# Its about time - Memorize

Think its about time to stop digging into details and start memorizing.

1. Formulas

2. Graphs

3. Tips and tricks

4. Notes

Agree - has to be the strategy now for ‘weak’ areas Anyone have tips/tricks for EAR calcs? Like a foreign language to me…

Secret Sauce and quick review of EOC’s for me

review all mock questions i got wrong, do all IPS one more time to practice the return calculation, and go over weak areas that I made a list of (today and tomorrow). Thursday will be one last review of flashcards, friday, one more read through the asset manager code and maybe a bit of GIPS but calling it early to relax and get ready…

whisper whisper : what is EAR lgirl?

are you referring to EAR when combining a put or call with a loan, or when doing total return analysis?

and yes, definitely do Ethics! I have been postponing Ethics till date, but now is the time - 2 out of the 10 vignettes is still a lot of marks! It’s also the border-line decider

I’m at the point where I just want to torch everything

Ethics/GIPS today (could there be a more painful day?!), review mocks tomorrow, do one final AM, and lots of flashcards.

Yep. At this point there should be no suprises / new material, just memorization and refining one’s understanding.

Today: Review CFAI Mock PM Exams

Tomorrow: Review 2009 - 2011 AM Exams

Thursday: AMC & Corp Finance

Friday: Ethics, a few flashcards, reivew about 10 formulas that have been hard to memorize. Look at PM Exams again to refresh on a few calculations.

Sat morning: Wake up early, eat breakfast, knock this mofo out.

Yep… time to memorize about 30 acronyms

use the calculator much easier:)

EAR for borrower who purchases a call option:

1. Calc compound call premium = cost of call * ((1 + (Libor + Spread) * (days til expiration of option / 360))

2. Calculate interest due on loan = notional principal * (Libor + Spread) * (days in Libor / 360)

3. Calculate option payoff = notional pricnipal * (Libor - exercise rate) * (days in Libor / 360)

4. Calc net loan amount = loan amount - cost of compound call premium

5. Calc effective interst = int due on loan - option payoff

6. EAR = (notional principal + effictve int / net loan proceeds)^(365 / days in Libor) - 1

That’s not really a tip/trick, but that is how you do it. *Fixed*

should be cost of call * ((1 + (Libor + Spread) * (days til expiration of option / 360))

SHOULD INSTEAD BE notional principal * (Libor + Spread) * (days in Libor / 360)

should be

notional pricnipal * (Libor - exercise rate) * (days in Libor / 360)

This line 6 was the only place where the POWER was correct.

[/quote]

This line 6 was the only place where the POWER was correct.

[quote=“drewd313”]

Ha ya your right, my bad. I think I would have realized that if I was actually doing the problem, but just typing it out I got a little carried away with the POWER.

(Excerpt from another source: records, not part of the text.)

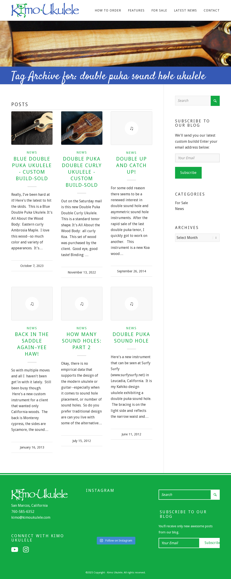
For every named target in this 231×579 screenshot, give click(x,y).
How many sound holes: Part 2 (82, 340)
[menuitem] (108, 10)
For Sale (181, 203)
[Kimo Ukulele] (45, 11)
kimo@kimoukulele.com (30, 517)
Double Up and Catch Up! (131, 165)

I know that happens quite a bit.

And given the number of calculations … it is quite natural.

And as a natural extension.

On the IR Put:

You pay the Put Premium, as well as take on the Loan. So at time 0 your outflow = © Loan + IR Put Premium adjusted for the time when you decided to take on.

At the expiration of the IR Put:

You pay the A) Loan Interest + Principal = Principal * [1+(LIBOR at Last Reset + Spread) * N/360]

You pay the B) Put Payoff = Principal * Max([Strike - LIBOR at Last Reset],0) * N/360

Calculate [(A+B)/C]^365/N - 1 = EAR

In one of the exams the constructed a collar around the loan. so two payoffs, two premiums (or net premium) - be prepared

I got about 400 flashcards I need to get through - thursday and friday is going to be pure cramming those! I know about 60% of it.

hmm…I think this is one area of the text I will be PRAYING does not come up in meaningful size!

For borrower: [(1 + lowest of rates) * Principal / (Principal - FV of option premium at expiration)] - 1

For lender: [(1 + highest of rates) * Principal / (Principal + FV of option premium at expiration)] - 1

Use appropriates rates and annualize.